=== Data provided ===

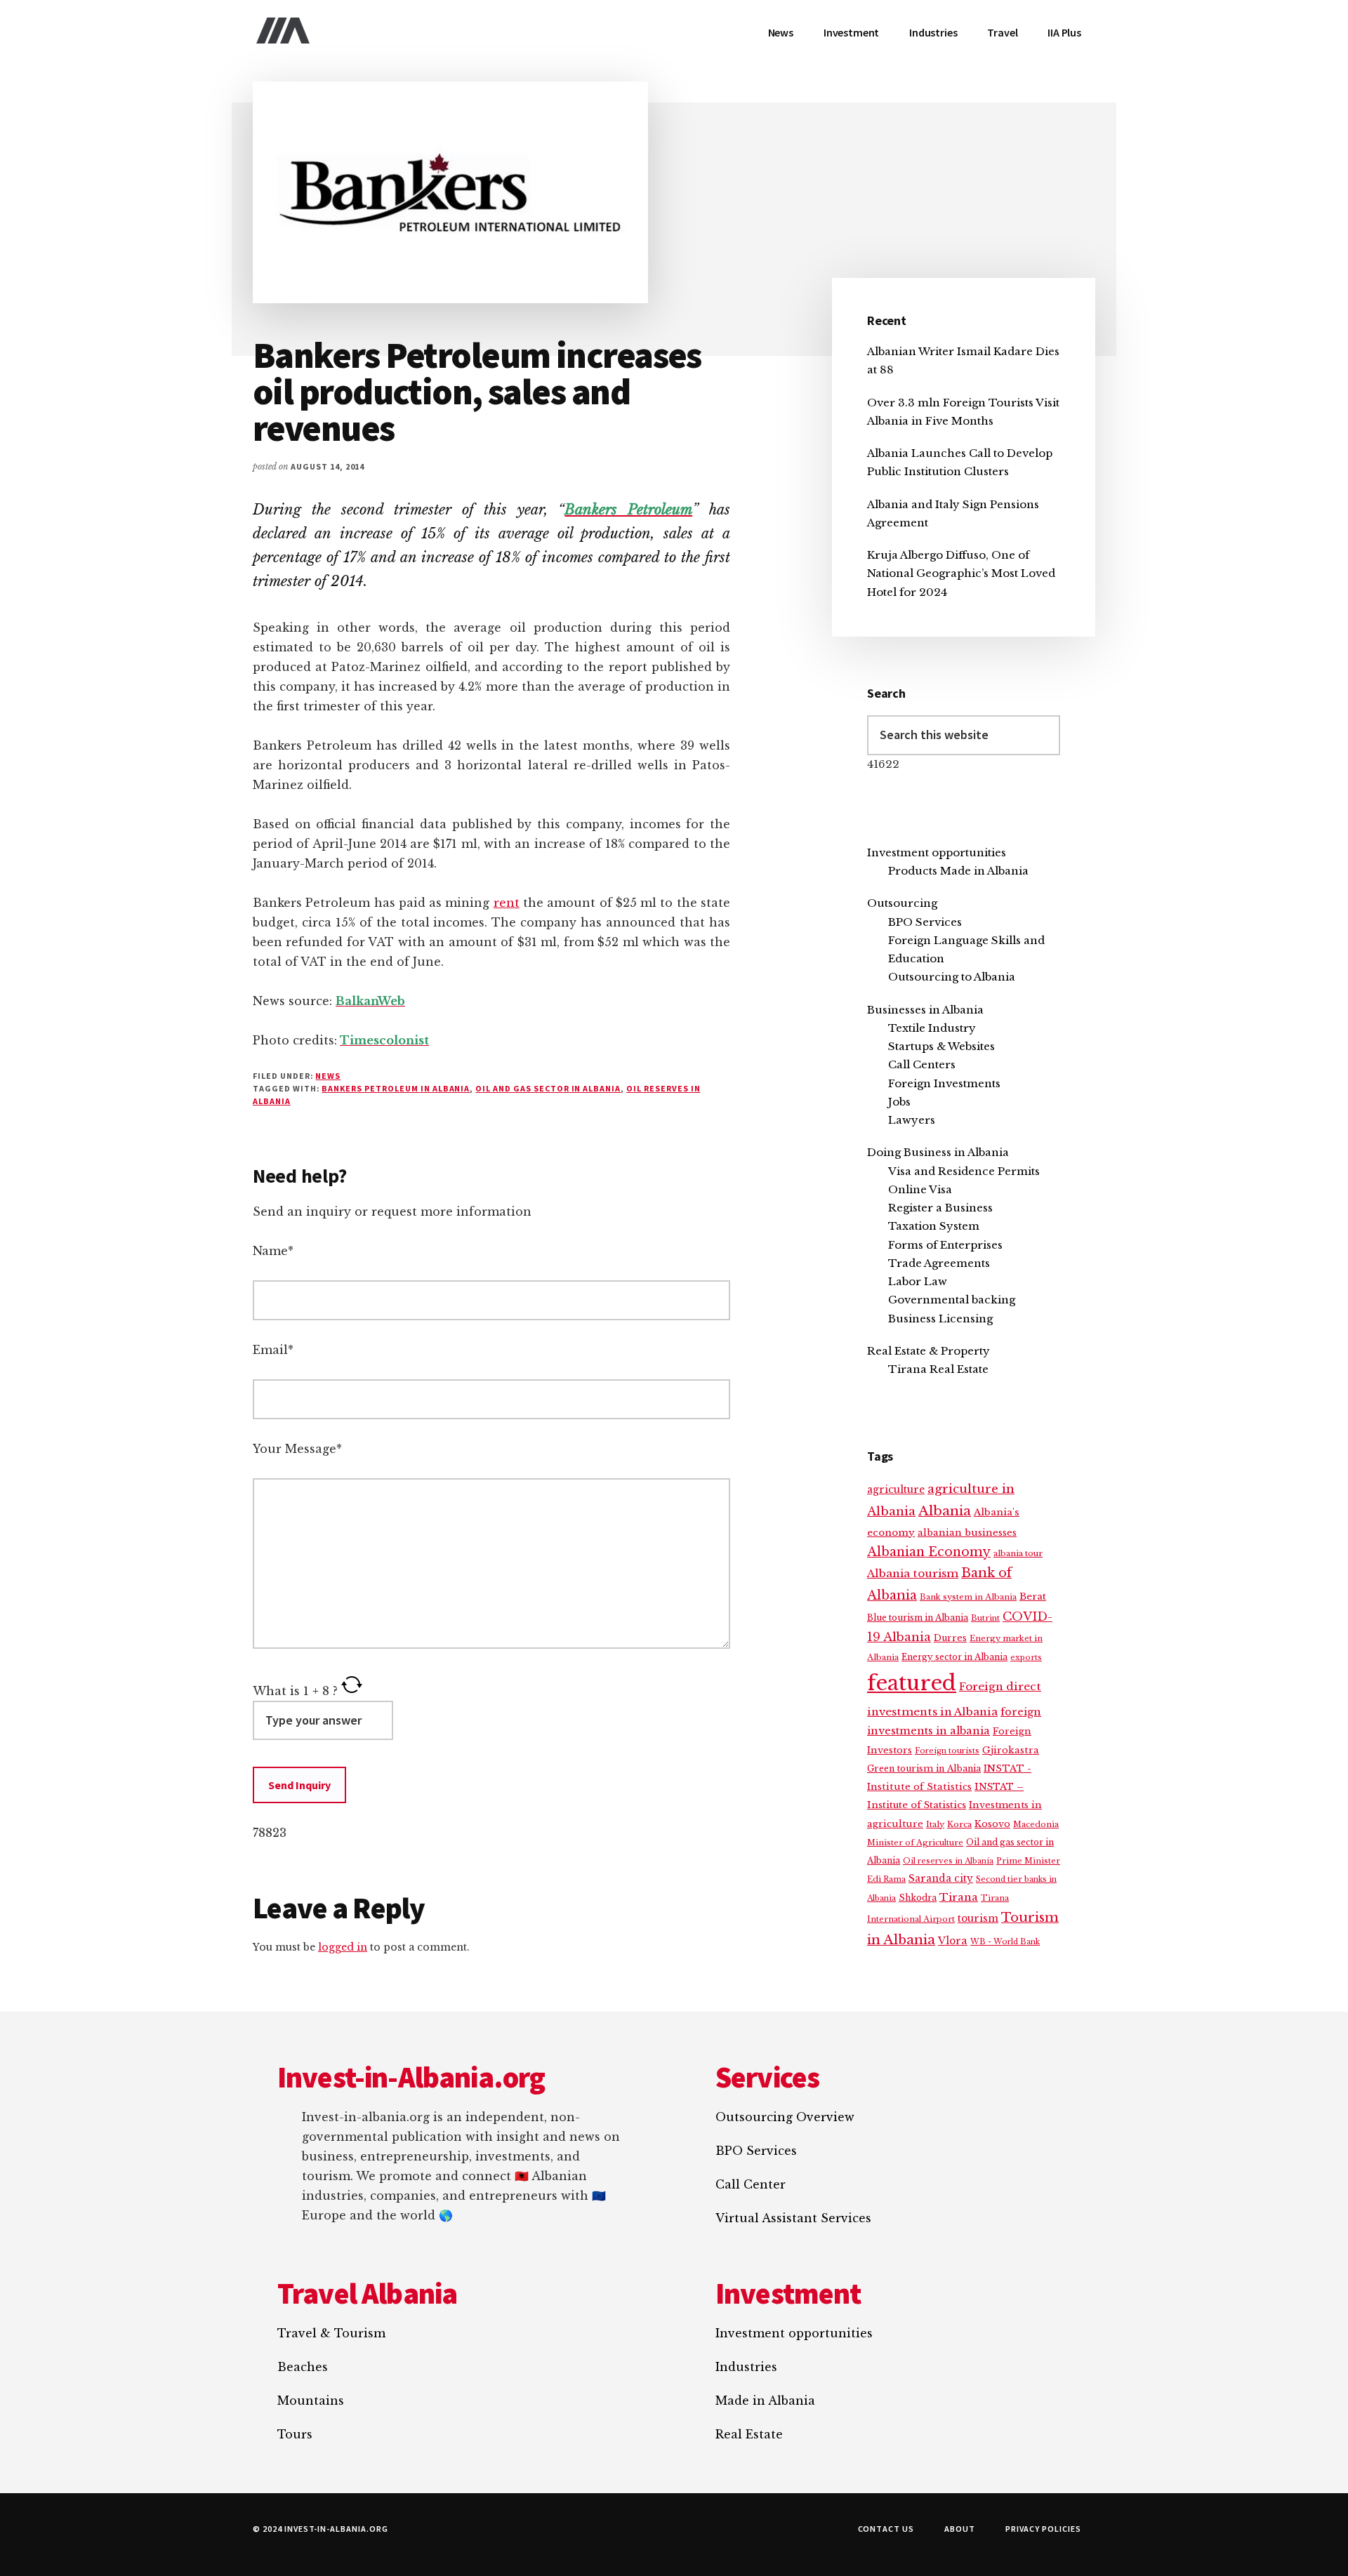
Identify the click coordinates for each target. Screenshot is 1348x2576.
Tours (294, 2434)
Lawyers (911, 1120)
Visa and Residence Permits (964, 1171)
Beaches (302, 2367)
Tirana (958, 1897)
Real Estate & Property (928, 1350)
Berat (1032, 1596)
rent (507, 903)
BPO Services (925, 922)
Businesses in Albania (925, 1009)
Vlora (952, 1940)
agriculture (896, 1490)
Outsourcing (902, 903)
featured (911, 1683)
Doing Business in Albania (938, 1152)
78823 (269, 1833)
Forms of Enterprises (945, 1245)
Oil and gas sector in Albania (548, 1088)
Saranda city (940, 1879)
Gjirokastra (1010, 1750)
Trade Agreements (939, 1263)
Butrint (985, 1618)
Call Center (750, 2184)
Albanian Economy (929, 1552)
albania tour (1018, 1553)
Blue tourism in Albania (917, 1617)
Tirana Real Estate (938, 1369)
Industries (746, 2367)
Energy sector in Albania (954, 1657)
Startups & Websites (941, 1046)
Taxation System (933, 1226)
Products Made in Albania (958, 870)
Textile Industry (932, 1028)
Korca (959, 1824)
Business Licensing (940, 1318)
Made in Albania (765, 2401)
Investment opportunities (936, 852)
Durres (950, 1638)
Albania (944, 1511)
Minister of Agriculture (915, 1842)
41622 (883, 764)
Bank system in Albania (968, 1597)
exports (1026, 1657)
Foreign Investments (944, 1083)
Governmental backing (951, 1299)
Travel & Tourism (331, 2333)
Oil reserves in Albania (948, 1861)
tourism (978, 1919)
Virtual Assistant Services (793, 2218)
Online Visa (920, 1189)
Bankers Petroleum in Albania (396, 1088)
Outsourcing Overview (784, 2117)
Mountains (310, 2401)
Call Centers (922, 1064)
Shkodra (918, 1897)
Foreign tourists (947, 1750)
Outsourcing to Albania (951, 976)
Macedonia (1036, 1824)
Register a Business (940, 1207)
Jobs (899, 1101)
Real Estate (749, 2434)
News (328, 1075)
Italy (935, 1824)
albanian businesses (967, 1533)
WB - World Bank (1005, 1941)
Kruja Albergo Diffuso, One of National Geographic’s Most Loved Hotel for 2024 (961, 573)
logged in (342, 1947)
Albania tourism (912, 1573)
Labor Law (917, 1281)
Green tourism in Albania (924, 1768)
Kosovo (992, 1824)
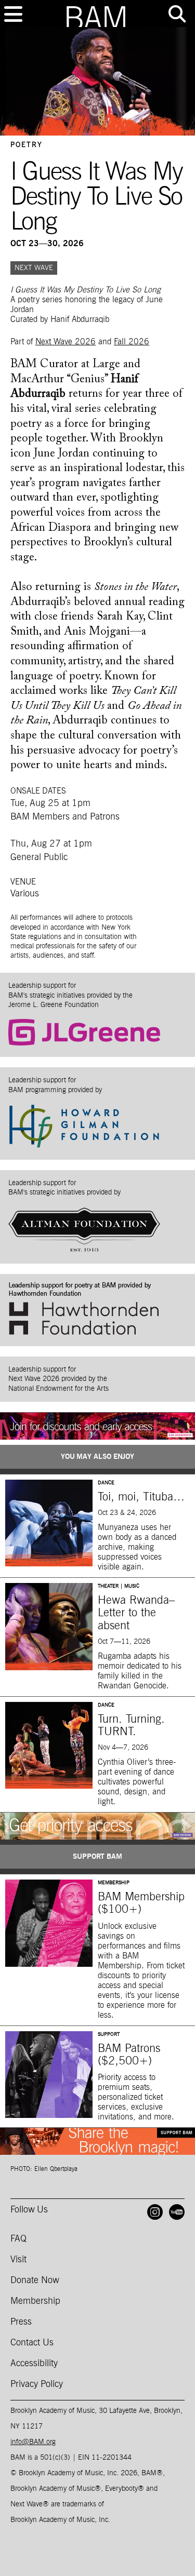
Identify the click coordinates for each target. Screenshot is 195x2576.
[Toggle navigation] (13, 14)
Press (21, 2322)
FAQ (18, 2239)
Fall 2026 (131, 342)
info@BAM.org (33, 2442)
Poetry (26, 145)
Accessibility (34, 2363)
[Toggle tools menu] (177, 14)
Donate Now (34, 2280)
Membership (35, 2301)
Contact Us (32, 2342)
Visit (18, 2259)
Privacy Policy (36, 2384)
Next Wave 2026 (65, 342)
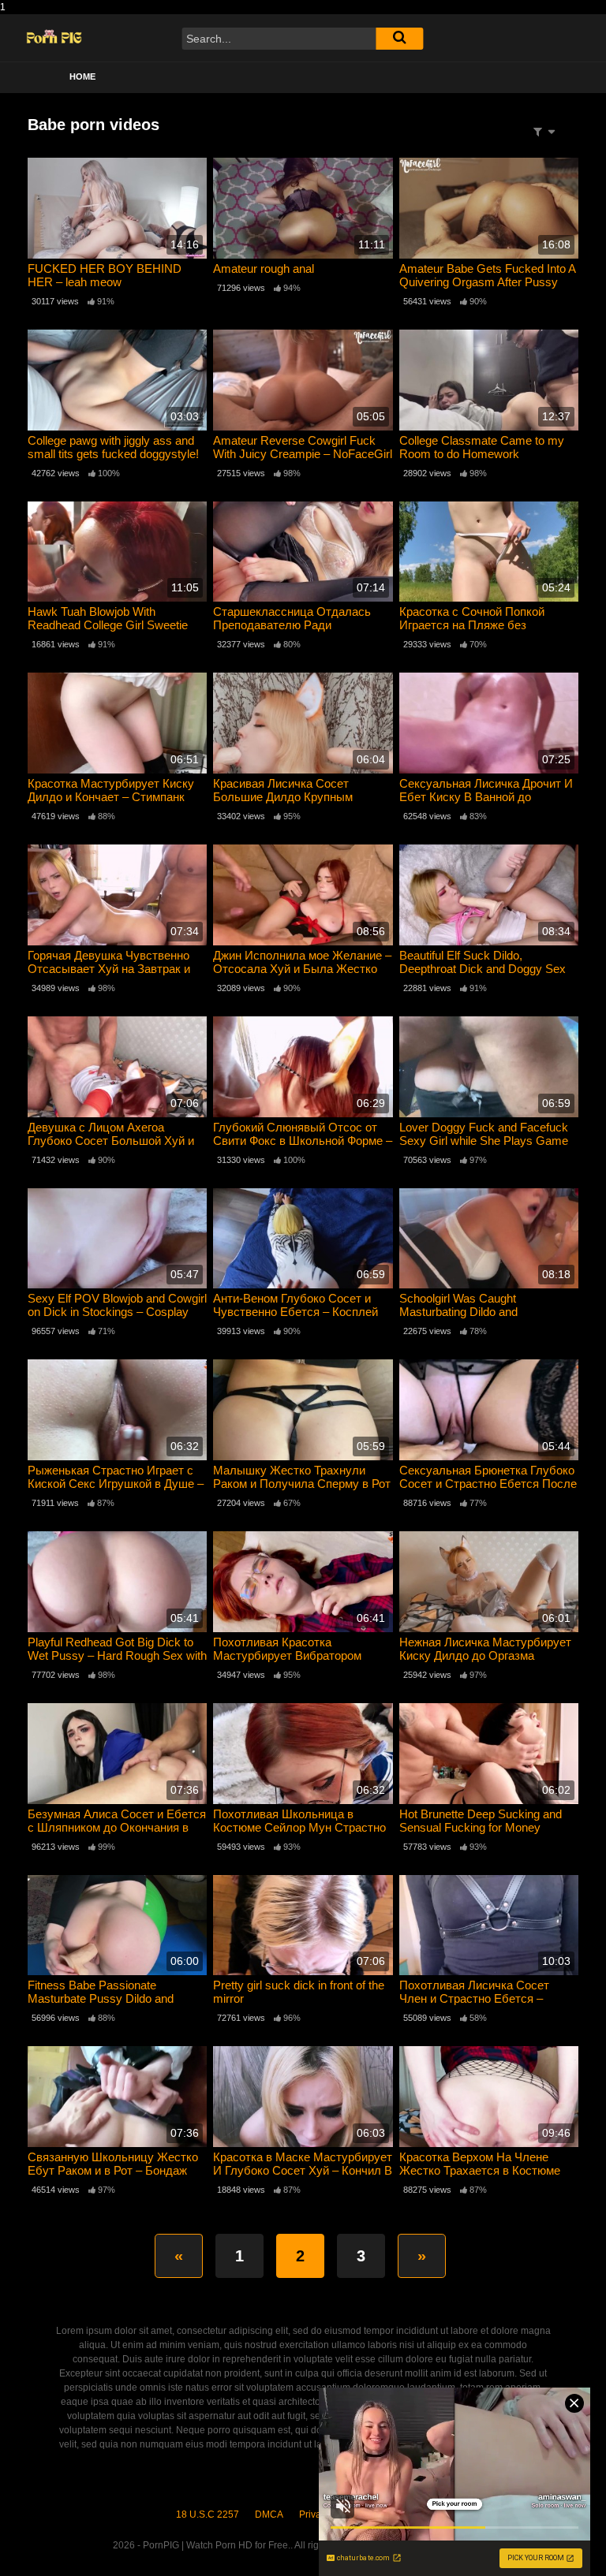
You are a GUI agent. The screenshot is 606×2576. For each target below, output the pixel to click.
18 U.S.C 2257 (207, 2514)
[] (399, 39)
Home (82, 76)
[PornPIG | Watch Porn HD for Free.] (54, 38)
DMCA (269, 2514)
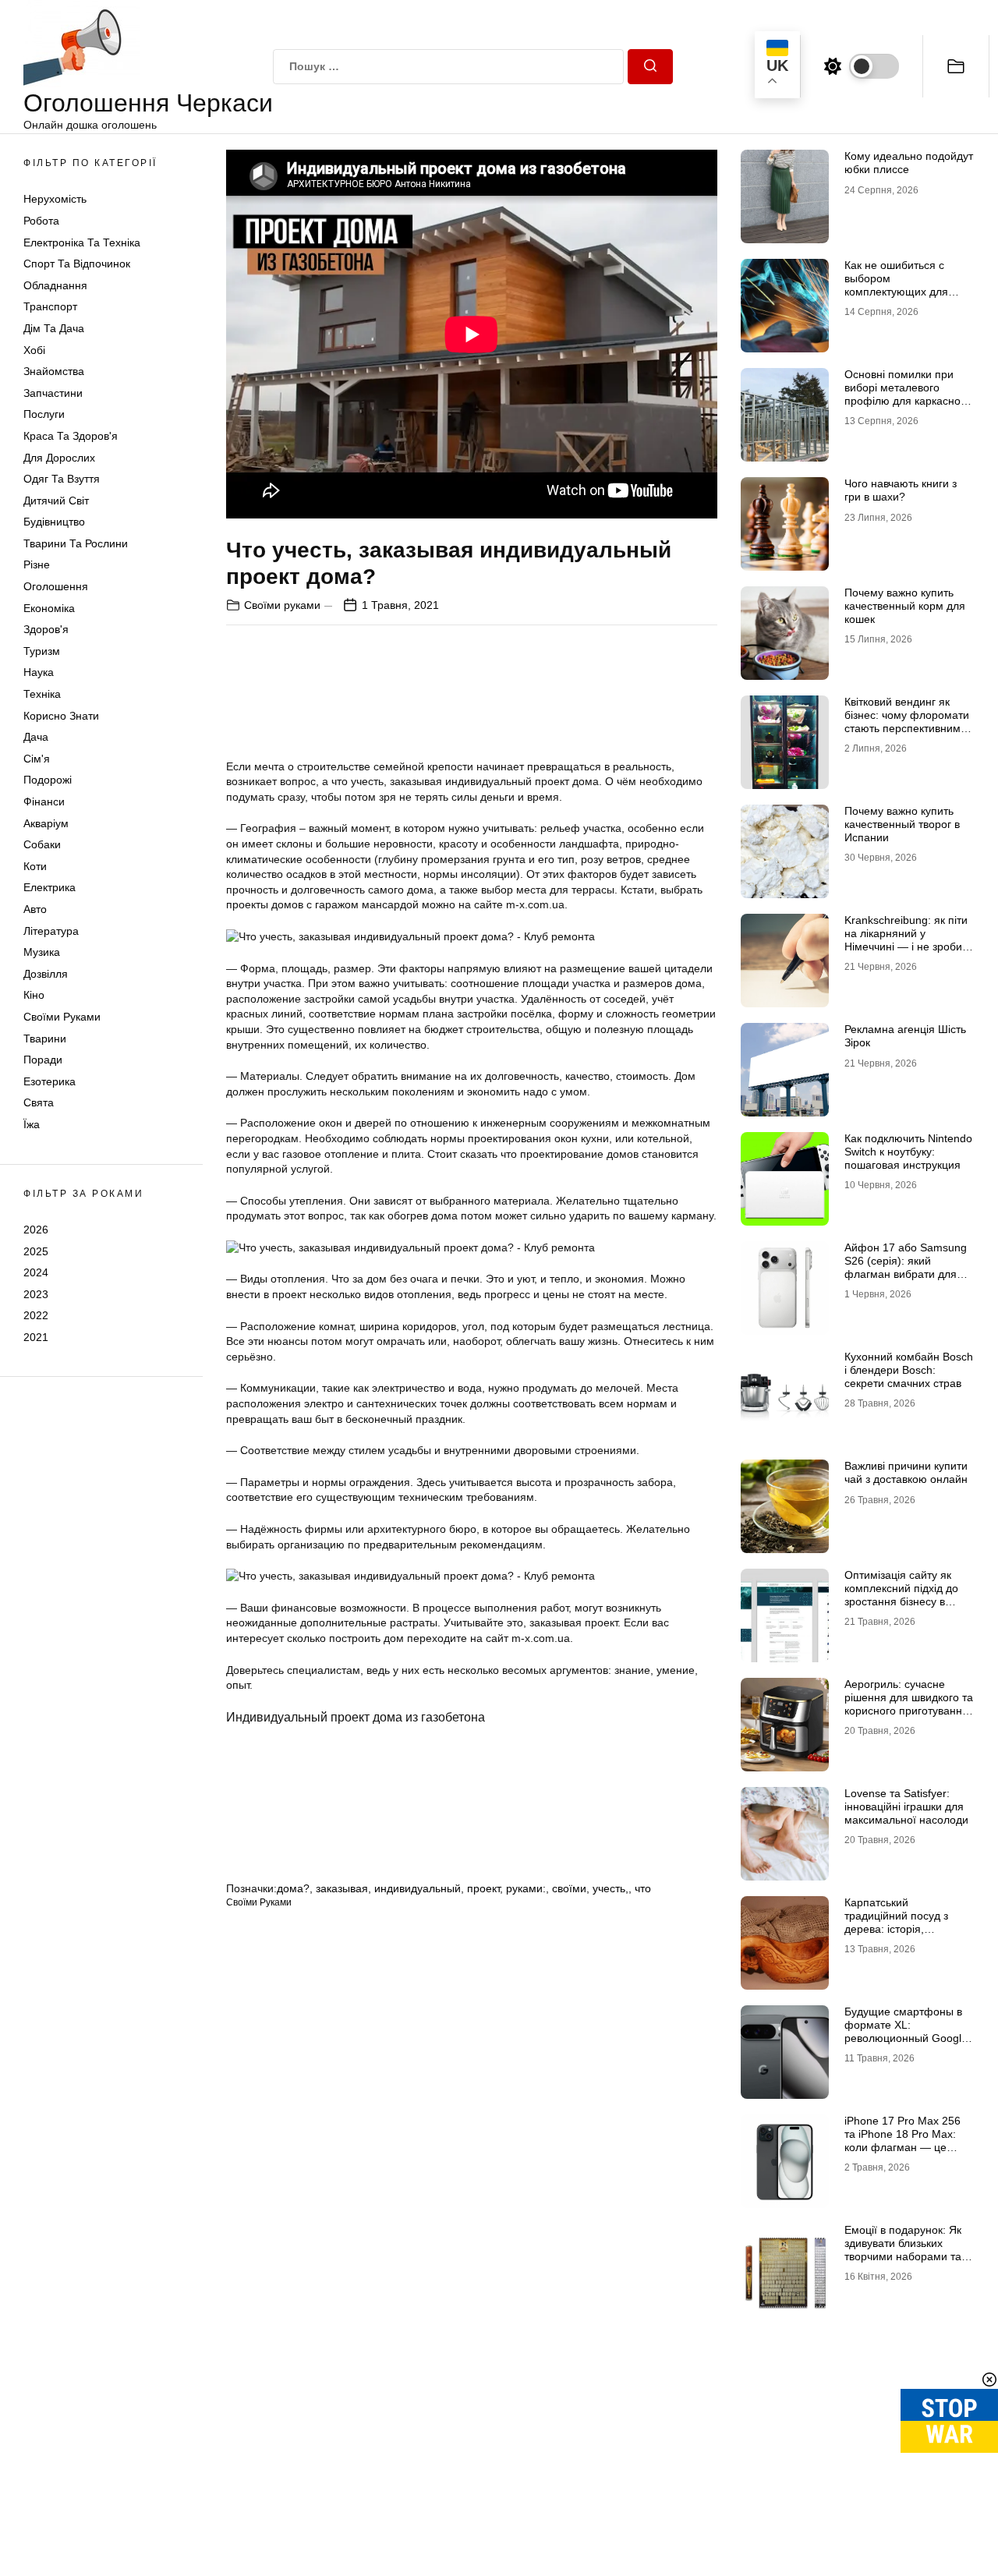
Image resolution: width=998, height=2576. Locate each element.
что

===

Work to complete –
Start with the line above that contains "Real Estate & Property (928, 1350)" and end with the line that contains "Bankers Petroleum in Albania (396, 1088)". Write out those lines exactly, and only those.

Response to this exercise –
Real Estate & Property (928, 1350)
Berat (1032, 1596)
rent (507, 903)
BPO Services (925, 922)
Businesses in Albania (925, 1009)
Vlora (952, 1940)
agriculture (896, 1490)
Outsourcing (902, 903)
featured (911, 1683)
Doing Business in Albania (938, 1152)
78823 (269, 1833)
Forms of Enterprises (945, 1245)
Oil and gas sector in Albania (548, 1088)
Saranda city (940, 1879)
Gjirokastra (1010, 1750)
Trade Agreements (939, 1263)
Butrint (985, 1618)
Call Center (750, 2184)
Albanian Economy (929, 1552)
albania tour (1018, 1553)
Blue tourism in Albania (917, 1617)
Tirana Real Estate (938, 1369)
Industries (746, 2367)
Energy sector in Albania (954, 1657)
Startups & Websites (941, 1046)
Taxation System (933, 1226)
Products Made in Albania (958, 870)
Textile Industry (932, 1028)
Korca (959, 1824)
Business Licensing (940, 1318)
Made in Albania (765, 2401)
Investment opportunities (936, 852)
Durres (950, 1638)
Albania (944, 1511)
Minister of Agriculture (915, 1842)
41622 (883, 764)
Bank system in Albania (968, 1597)
exports (1026, 1657)
Foreign Investments (944, 1083)
Governmental backing (951, 1299)
Travel & Tourism (331, 2333)
Oil reserves in Albania (948, 1861)
tourism (978, 1919)
Virtual Assistant Services (793, 2218)
Online Visa (920, 1189)
Bankers Petroleum in Albania (396, 1088)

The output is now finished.